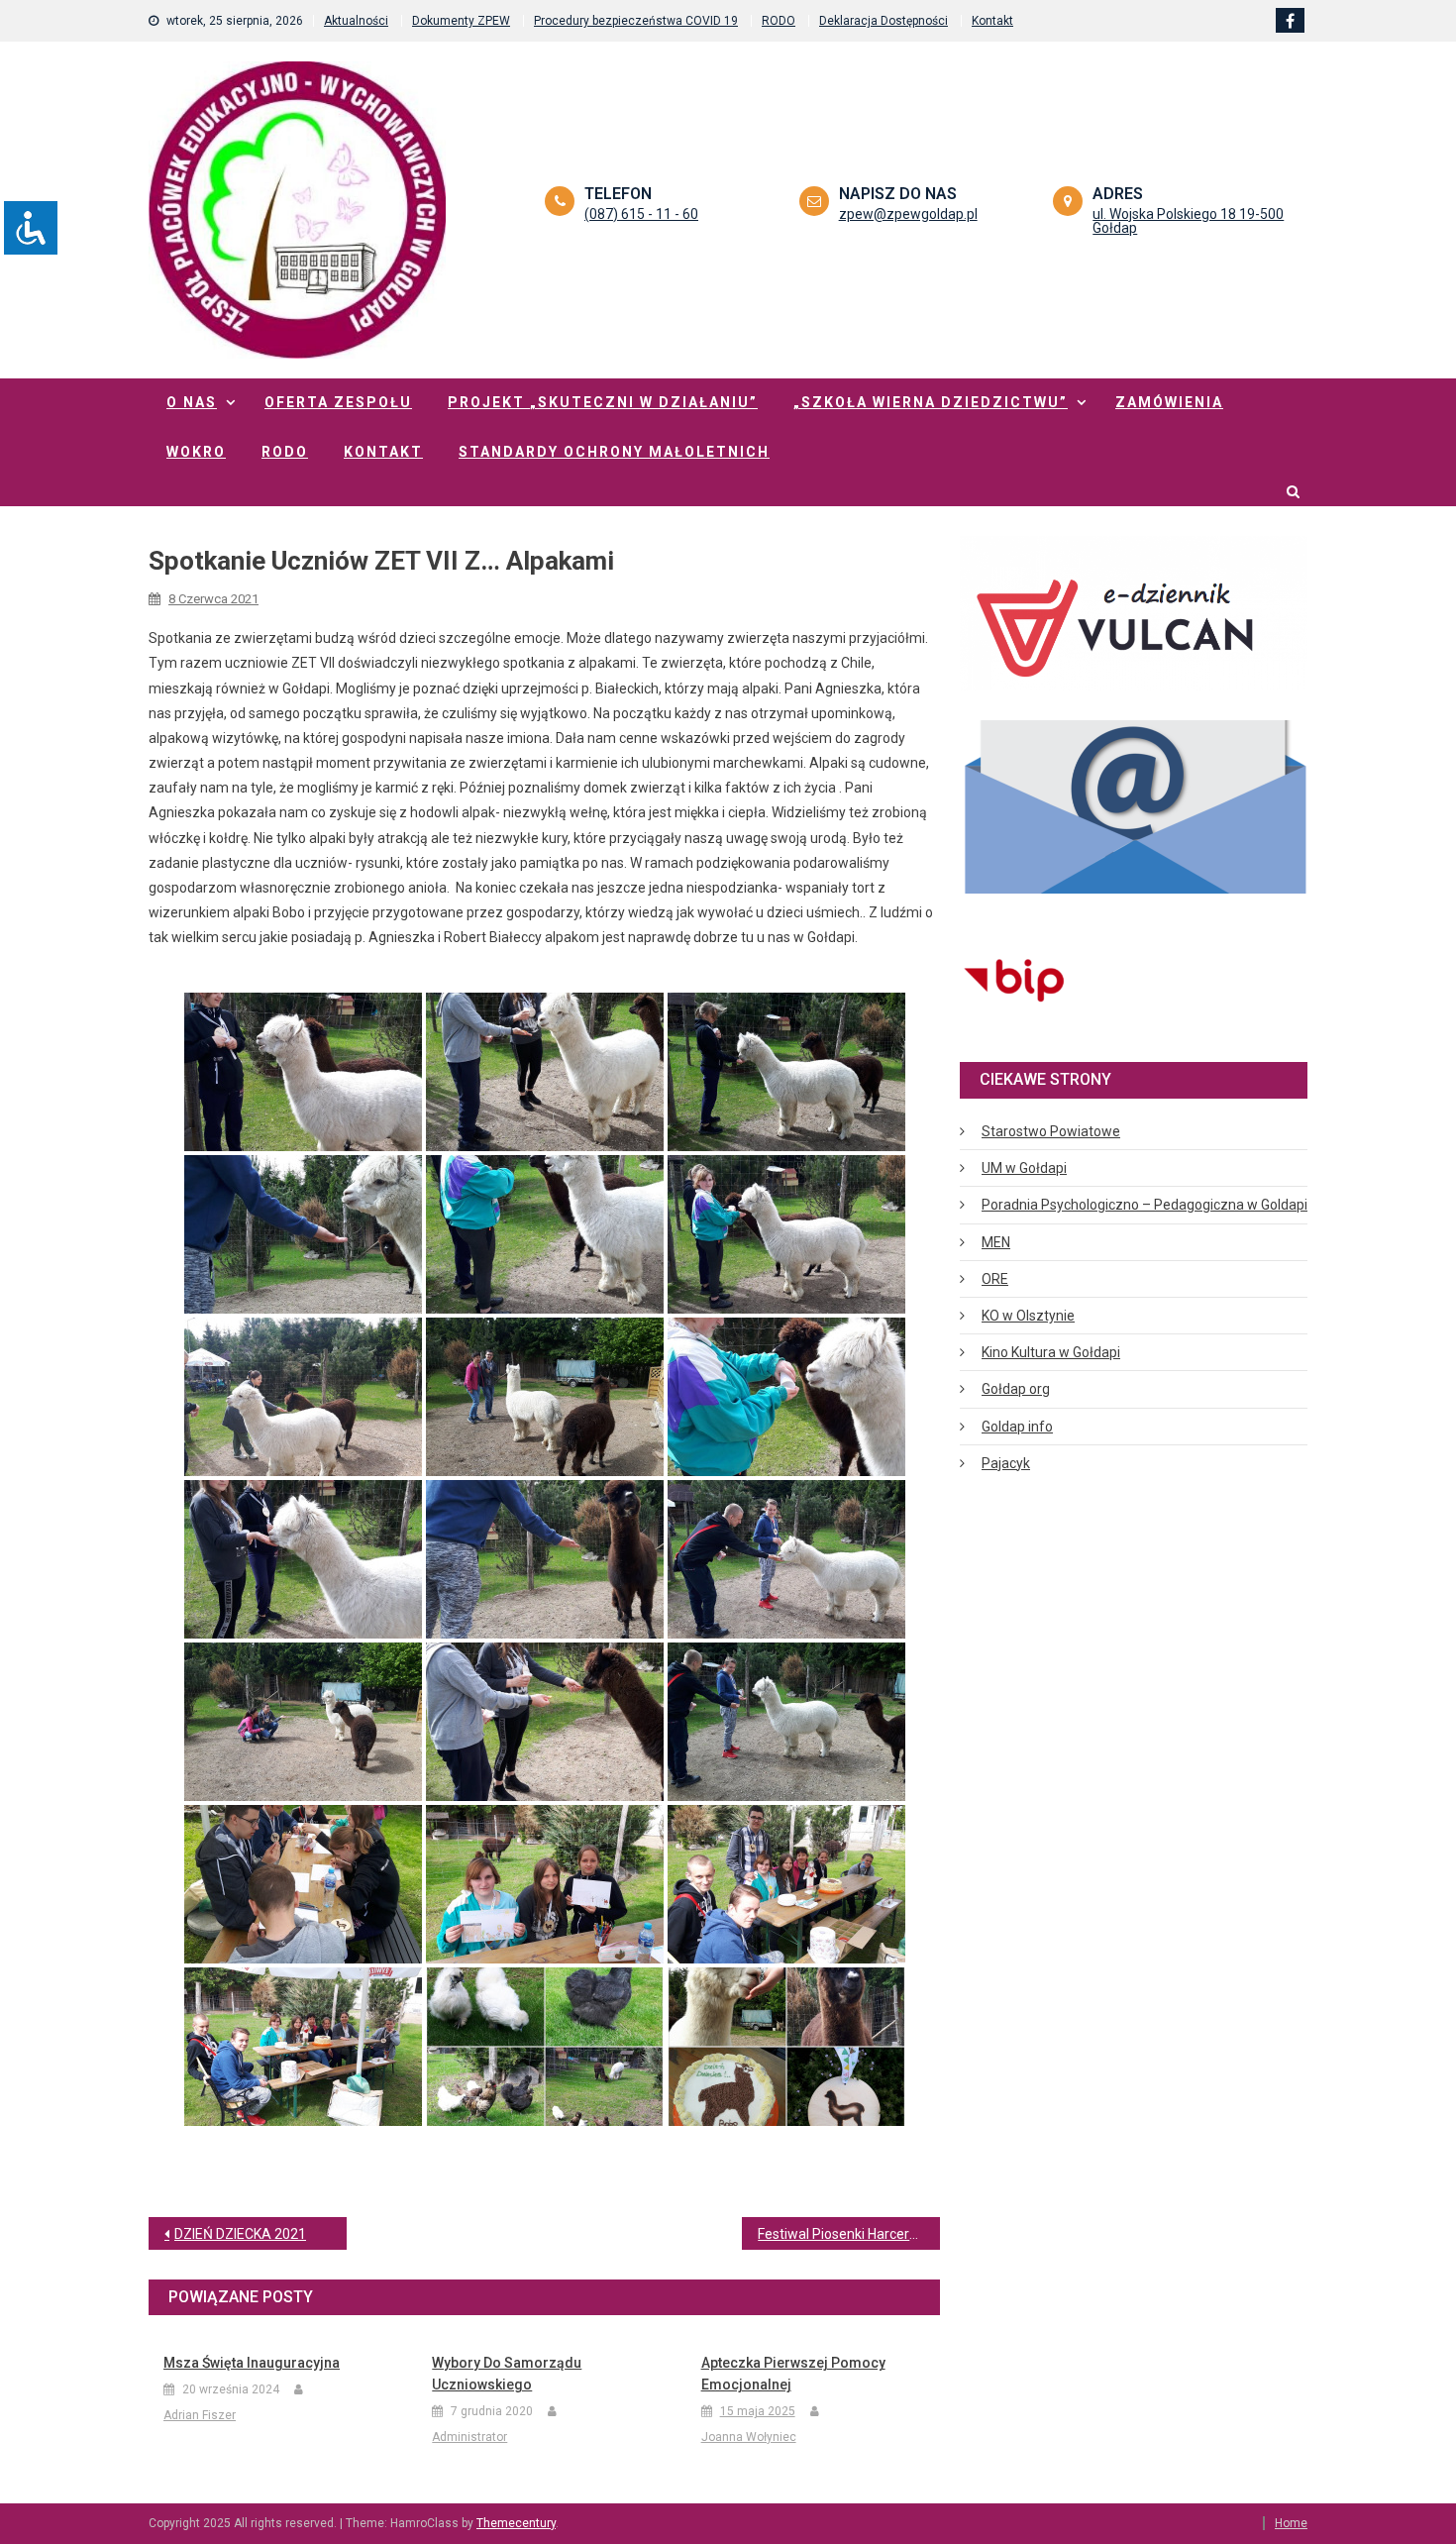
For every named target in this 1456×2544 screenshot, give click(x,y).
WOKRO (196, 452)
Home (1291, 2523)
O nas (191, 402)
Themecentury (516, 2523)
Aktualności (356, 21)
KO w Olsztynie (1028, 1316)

---

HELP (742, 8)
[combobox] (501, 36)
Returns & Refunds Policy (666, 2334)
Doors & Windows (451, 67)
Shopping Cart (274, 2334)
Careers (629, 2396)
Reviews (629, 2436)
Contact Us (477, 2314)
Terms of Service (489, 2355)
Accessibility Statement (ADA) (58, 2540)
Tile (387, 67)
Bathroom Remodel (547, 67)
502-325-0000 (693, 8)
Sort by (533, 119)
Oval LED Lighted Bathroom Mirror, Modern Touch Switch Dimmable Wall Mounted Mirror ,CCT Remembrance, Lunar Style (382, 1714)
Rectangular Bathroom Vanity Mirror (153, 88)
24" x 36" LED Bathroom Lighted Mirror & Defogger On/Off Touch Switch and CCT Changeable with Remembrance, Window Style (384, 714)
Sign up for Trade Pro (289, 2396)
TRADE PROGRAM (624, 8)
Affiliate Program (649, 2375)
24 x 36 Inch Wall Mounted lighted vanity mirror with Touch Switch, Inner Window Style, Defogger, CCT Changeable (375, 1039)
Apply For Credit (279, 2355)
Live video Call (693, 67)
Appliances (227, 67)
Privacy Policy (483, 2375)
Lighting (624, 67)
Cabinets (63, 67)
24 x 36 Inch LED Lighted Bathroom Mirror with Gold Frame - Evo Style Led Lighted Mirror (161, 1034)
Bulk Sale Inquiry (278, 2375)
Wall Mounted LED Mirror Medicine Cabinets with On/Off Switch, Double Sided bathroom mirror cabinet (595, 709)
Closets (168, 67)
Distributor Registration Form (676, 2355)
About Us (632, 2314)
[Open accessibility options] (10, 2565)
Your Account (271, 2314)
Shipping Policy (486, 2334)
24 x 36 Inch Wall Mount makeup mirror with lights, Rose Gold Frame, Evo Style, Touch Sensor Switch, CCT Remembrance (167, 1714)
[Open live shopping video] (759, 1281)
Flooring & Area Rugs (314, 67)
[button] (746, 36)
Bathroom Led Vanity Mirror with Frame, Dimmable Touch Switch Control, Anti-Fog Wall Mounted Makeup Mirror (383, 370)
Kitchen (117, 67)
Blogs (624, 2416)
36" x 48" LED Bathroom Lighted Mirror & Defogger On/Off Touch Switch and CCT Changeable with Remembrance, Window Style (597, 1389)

...

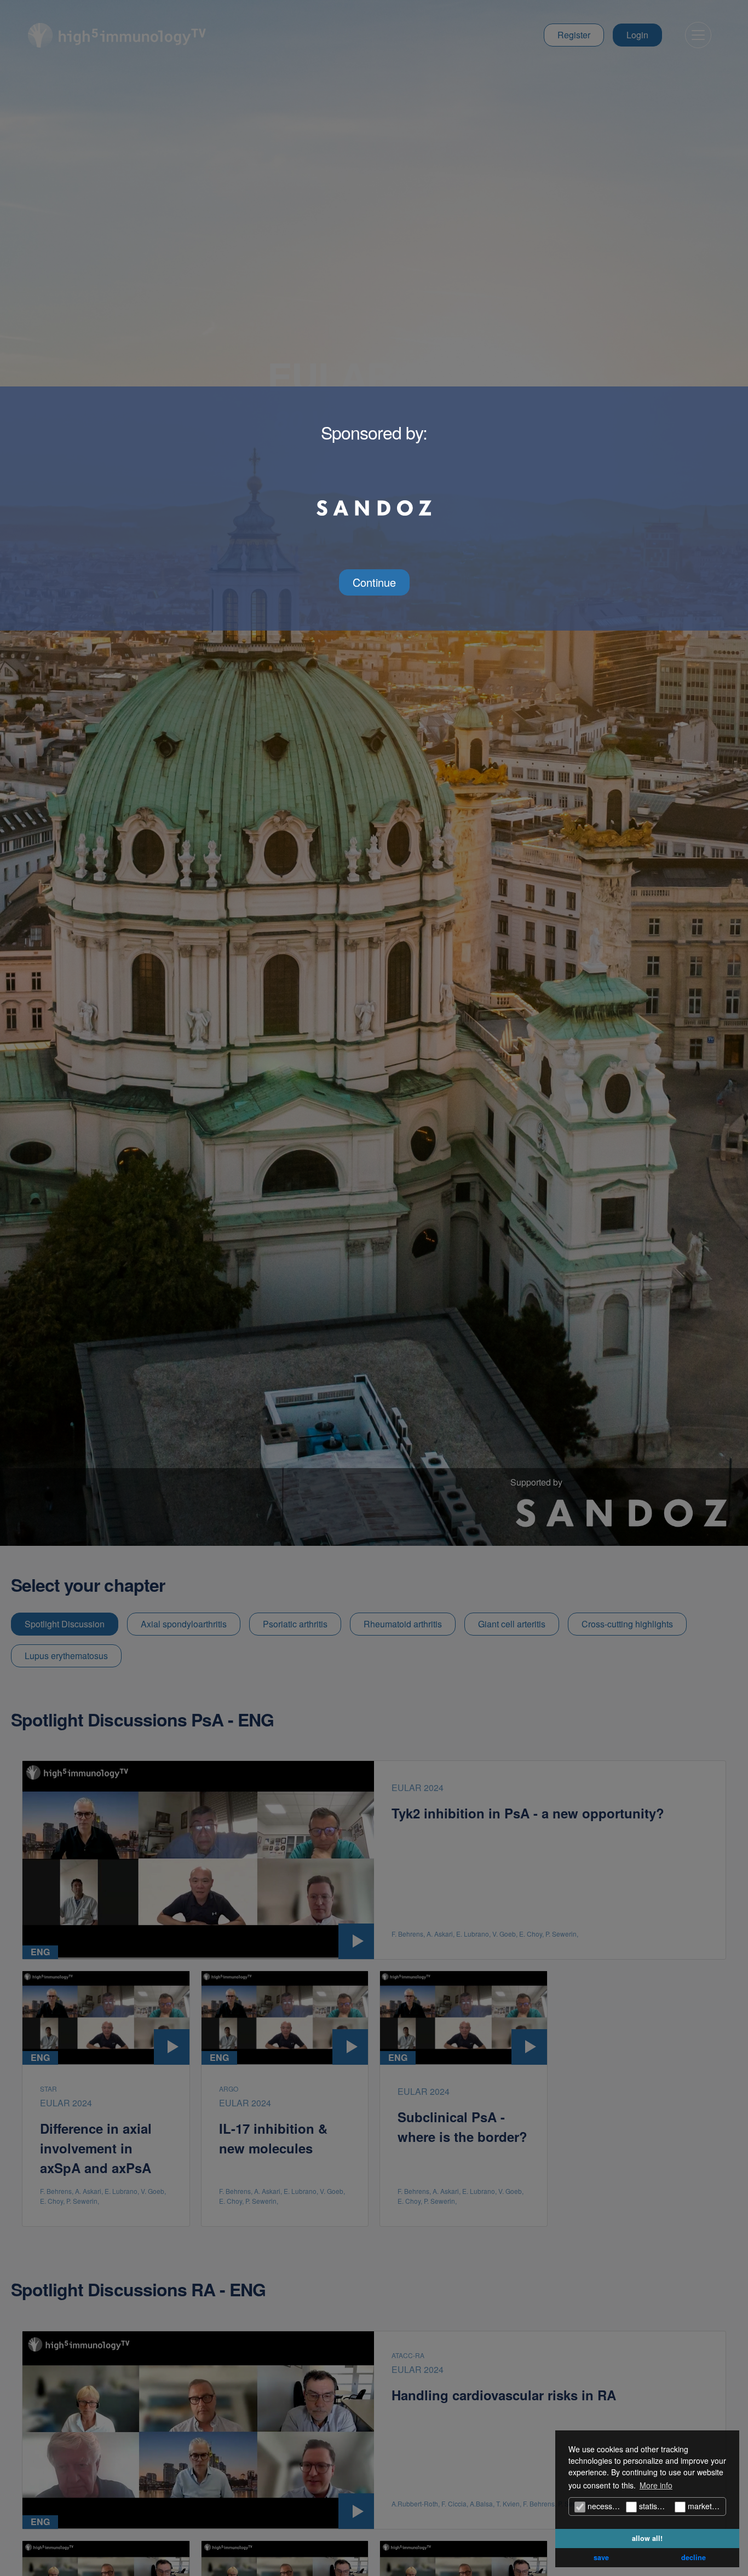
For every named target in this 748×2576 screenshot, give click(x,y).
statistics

[Directions for this task] Tally up how many lines in the preceding listing contain the word "Policy". Give nothing but the number.

[Solution to the problem] 3